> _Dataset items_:
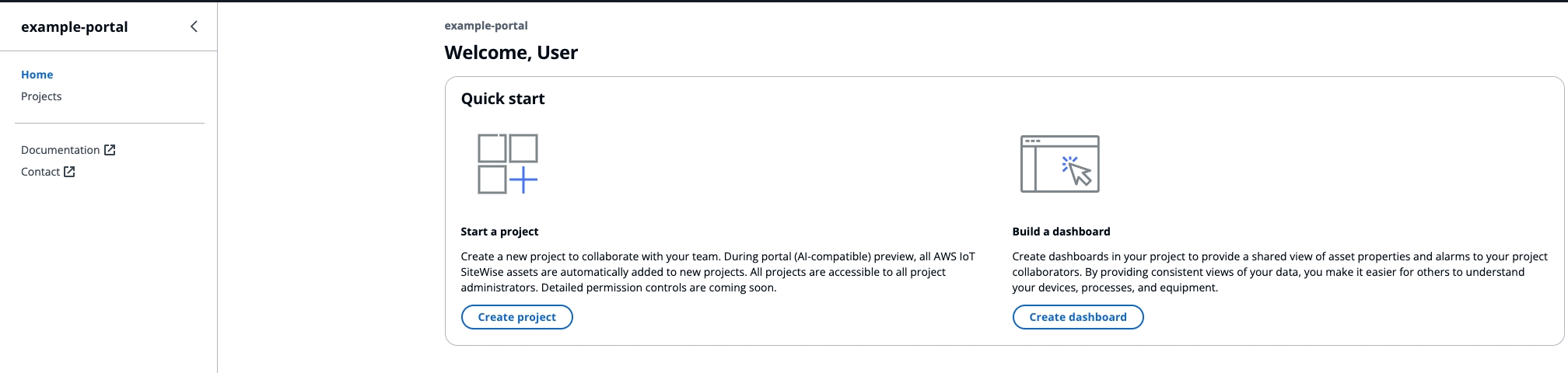Click the example-portal breadcrumb above Welcome
Screen dimensions: 1568x373
pos(485,26)
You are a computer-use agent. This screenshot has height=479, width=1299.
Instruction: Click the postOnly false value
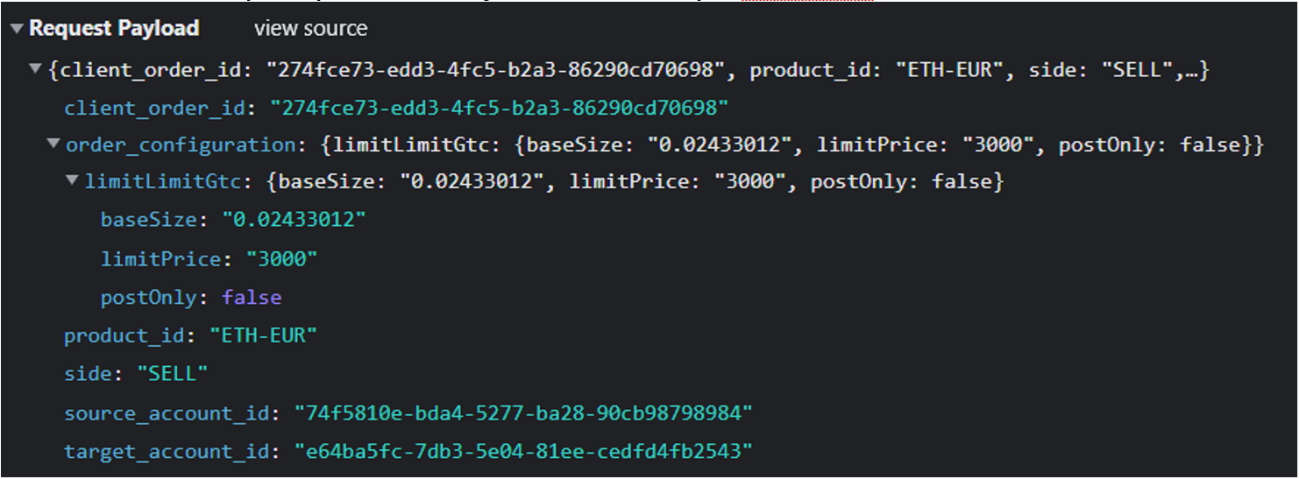252,297
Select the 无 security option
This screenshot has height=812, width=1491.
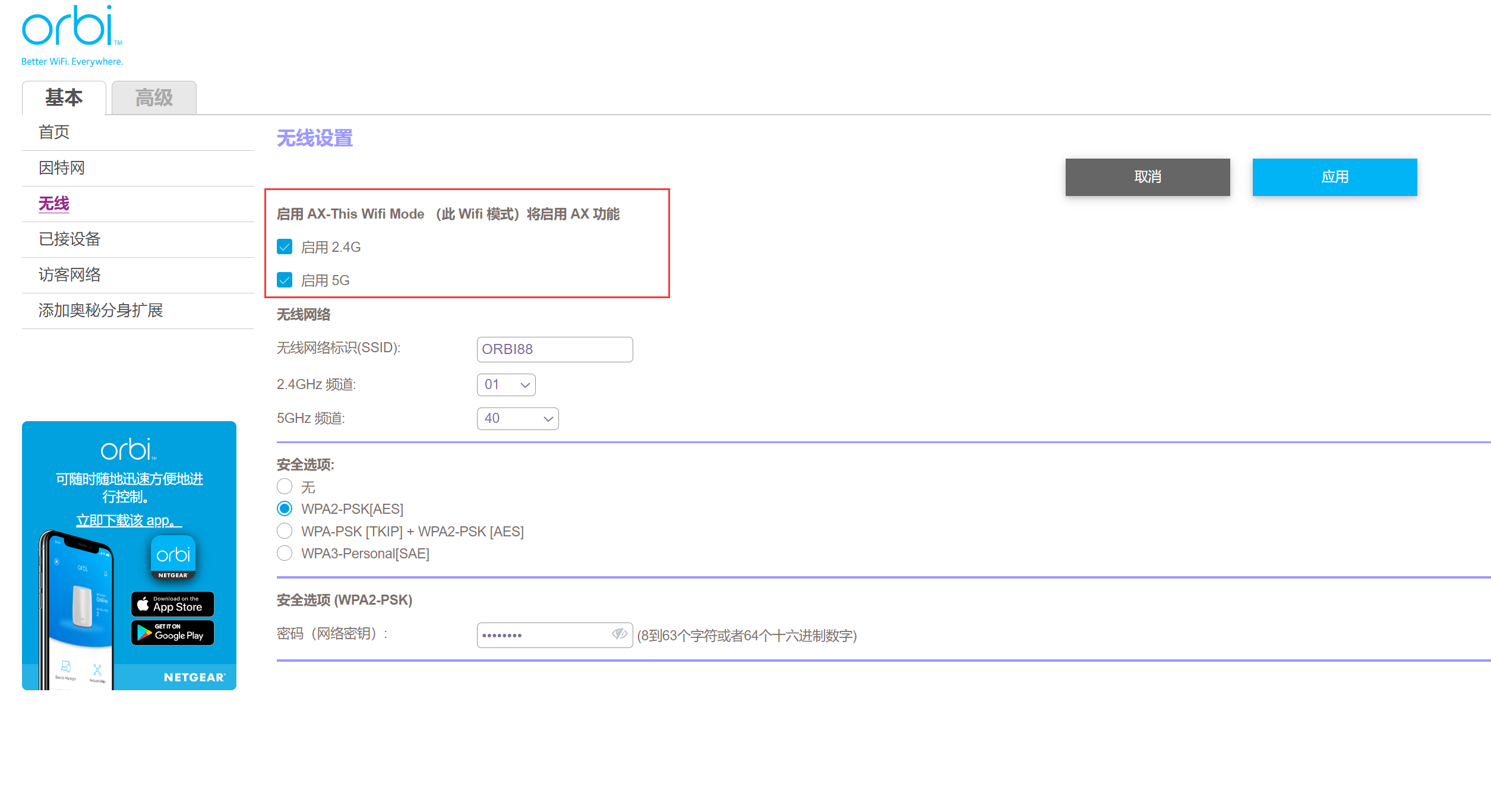pos(285,486)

> _SET EXERCISE_: Could you write out the items again with every "screenshot" replaced by "image", everything else unchanged and the pictures left out?

> _EXERCISE RESULT_:
Click the example-portal breadcrumb above Welcome
Screen dimensions: 1568x373
pos(485,26)
You are a computer-use agent. This image has height=479, width=1299.
Instruction: Click the postOnly false value
252,297
Select the 无 security option
This image has height=812, width=1491.
pos(285,486)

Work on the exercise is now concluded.